**Passage provided**
----------

T.I.P.S. program arms parents with information about drug use

T.I.P.S. program arms parents with information about drug use
A mock teenagers room set up at Century High School shows several ways drugs can be hidden November 21, 2017. (KEN KOONS/STAFF PHOTO / Carroll County Times)

If your child was using drugs right under your nose would you be able to tell? Most parents would like to think so, but according to the Carroll County State’s Attorney’s Office, many parents may have a difficult time spotting some of the more insidious signs that their child is using drugs.

On Tuesday evening, the office hosted a program called Threats in Plain Sight, or TIPS, that aimed to arm parents with information about signs of drug use. The office created the program in response to questions from parents.


A sectioned off portion of the Century High School cafeteria was transformed into a mock teenager’s bedroom, complete with decorative posters and a video game system. But hidden throughout were fake drug and drug paraphernalia from a keychain flashlight that unscrewed into a pipe to a hollow energy drink can that was weighted to feel real while it acted as a stash.

Other signs of drug use can be bent or burnt kitchen spoons, ripped cotton ear buds and food containers or water bottles that a parent did not purchase that seem to stick around the teenager’s room.

Tim Weber, drug education and treatment liaison for the State’s Attorney’s Office, said the room included paraphernalia related to several different substances, including marijuana, crack and heroin. The information about how drugs are stashed is gathered from treatment agencies and his office’s own work with addicts.

Carroll County State’s Attorney Brian DeLeonardo said every item found in the room used to conceal paraphernalia could be obtained in Carroll County. Though this mock room was fairly clean, he said spotting the signs of drug use in a messy bedroom can be even harder.

After parents had a chance to walk through the room, they viewed a short video, produced by the Community Media Center that revealed all of the hidden stash points and signs of drug use throughout the room.

Weber said, he thought parents would be very surprised after viewing the video.

----------

**Work to complete**
1. According to the drug-awareness program article, why did the Carroll County State's Attorney's Office create the TIPS program?
2. Pick up the article about the TIPS drug-awareness program after its final sentence and continue it.
The rows that follow come from a separate source and have no connection to the article about the drug-awareness program.

**Data provided**
----------

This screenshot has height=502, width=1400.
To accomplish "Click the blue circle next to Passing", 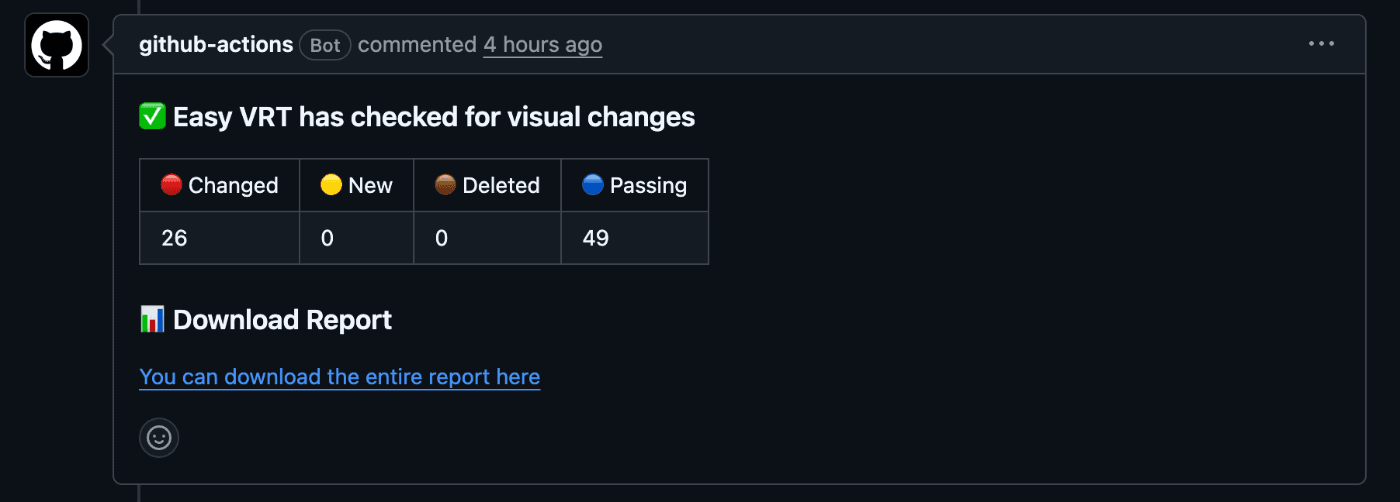I will pyautogui.click(x=593, y=185).
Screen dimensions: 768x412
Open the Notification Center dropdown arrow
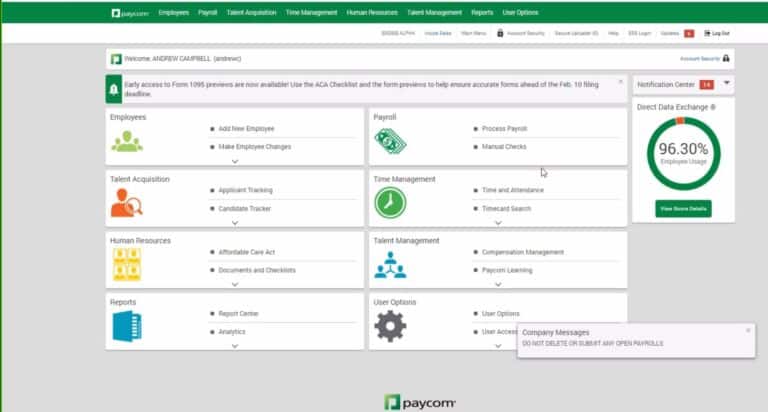(726, 84)
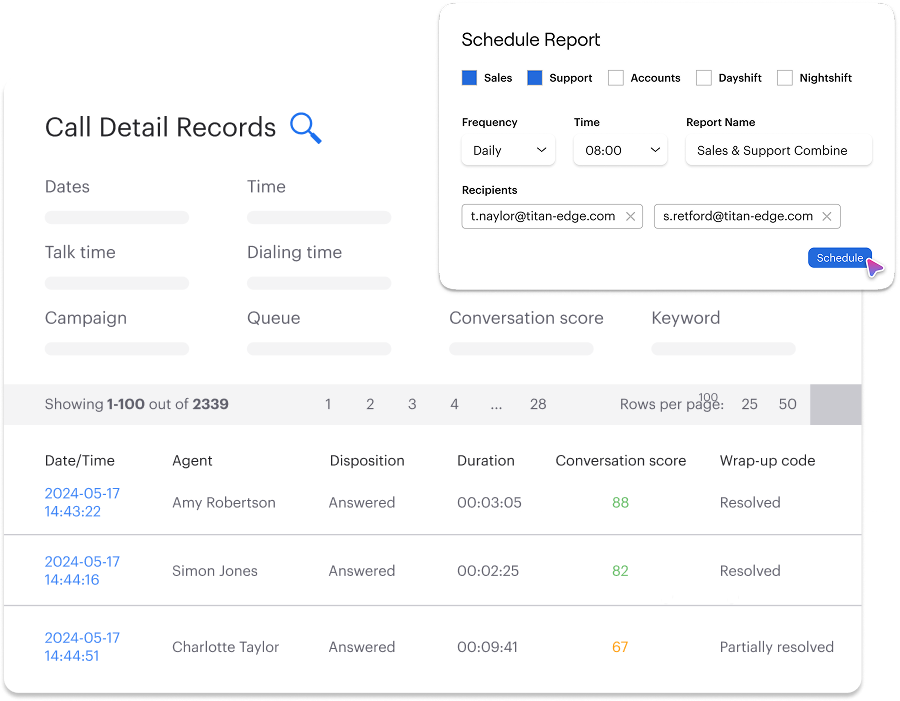Tick the Dayshift checkbox
Viewport: 900px width, 701px height.
pos(704,78)
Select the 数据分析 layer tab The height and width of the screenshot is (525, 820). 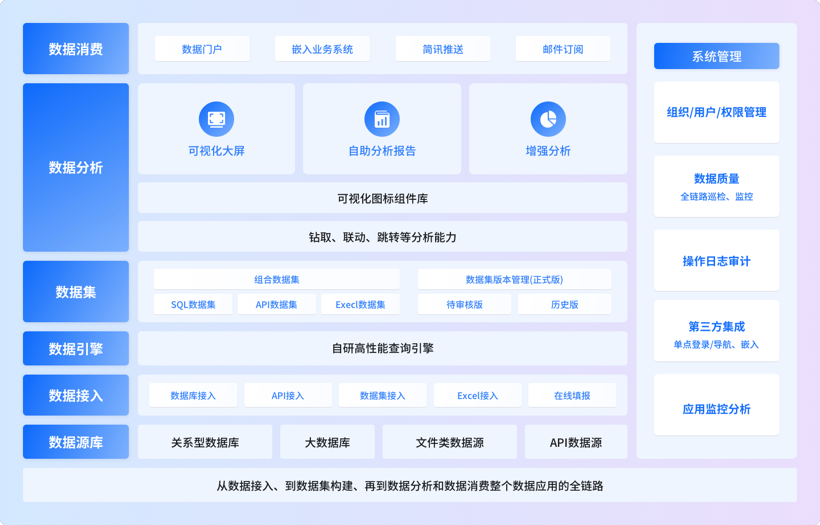[76, 167]
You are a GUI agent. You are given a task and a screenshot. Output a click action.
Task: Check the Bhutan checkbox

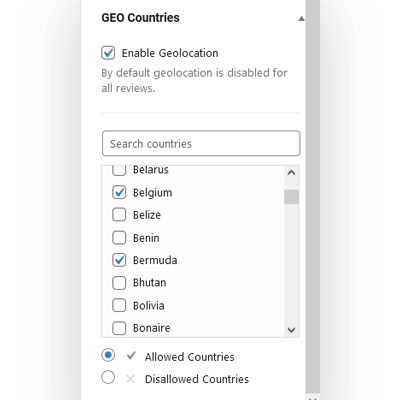(x=119, y=283)
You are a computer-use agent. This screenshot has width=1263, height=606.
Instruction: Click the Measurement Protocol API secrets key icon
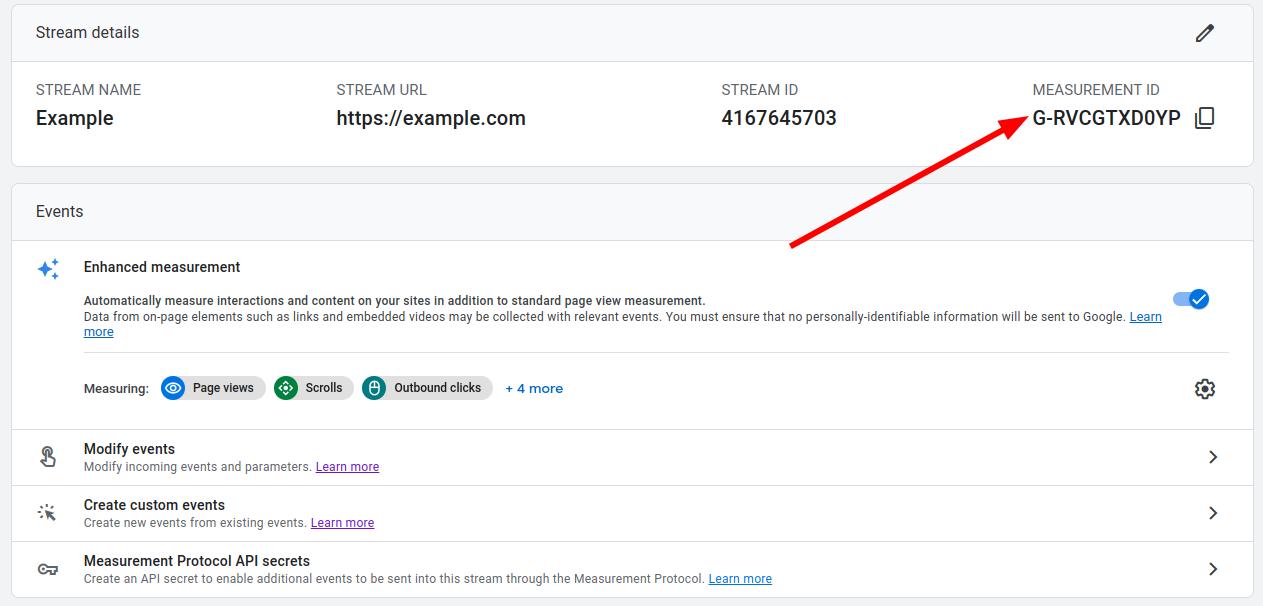tap(47, 568)
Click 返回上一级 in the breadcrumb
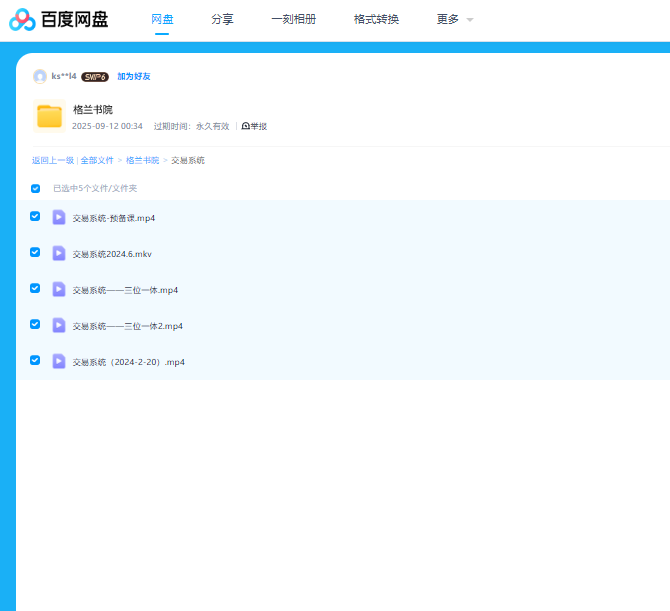Screen dimensions: 670x611 (52, 160)
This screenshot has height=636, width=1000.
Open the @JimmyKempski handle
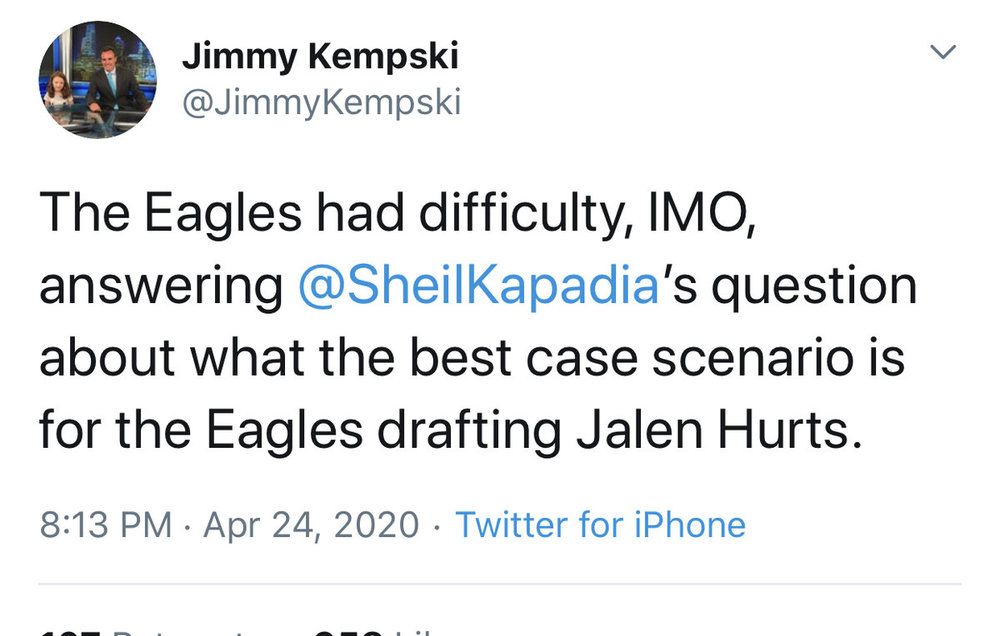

----------

**Answers provided**
1. It created the program in response to questions from parents.

2.
The parents then heard from a panel of county figures including Keith Mills of WBAL TV and 98 Rock, Carroll County mother Beth Schmidt who lost her son to a drug overdose, Amy Laugelli from the Carroll County Health Department, and State’s Attorney Brian DeLeonardo.

Mills shared his personal story, which included addiction to narcotic painkillers and the significant rehabilitation that helped him get clean.

He said that perceptions of narcotics abuse can be outdated when parents believe it only happens in big cities to certain demographics.

“I abused medication, but I was going to work every day. ... I was filling out fake prescriptions, but I was going to church on Sundays,” he said

Mills said that hoped that the night’s program would help parents find resources to get their child help if it was ever needed.

Schmidt spoke to the gathered group about her own experience with a child who was trying to conceal his addiction.

“Everything that happened with my son can be explained away with teenage behavior … until you start adding them all up together.”

The point of the program, she said, was not to send parents home scared so they “go ripping through all the PlayStation games looking for drugs.” Instead, she said that parents should stay vigilant and look for multiple signs that might point to a larger pattern. Another piece of advice she gave was not to come at a child with a head-on attack because that might turn them off to coming forward later when they need help.


If a person is dealing with an addition, “they don’t need you to remind them how disappointed they are,” she said. “They’re already disappointed in themselves.”

Around-the-clock help is available by calling 443-547-5166.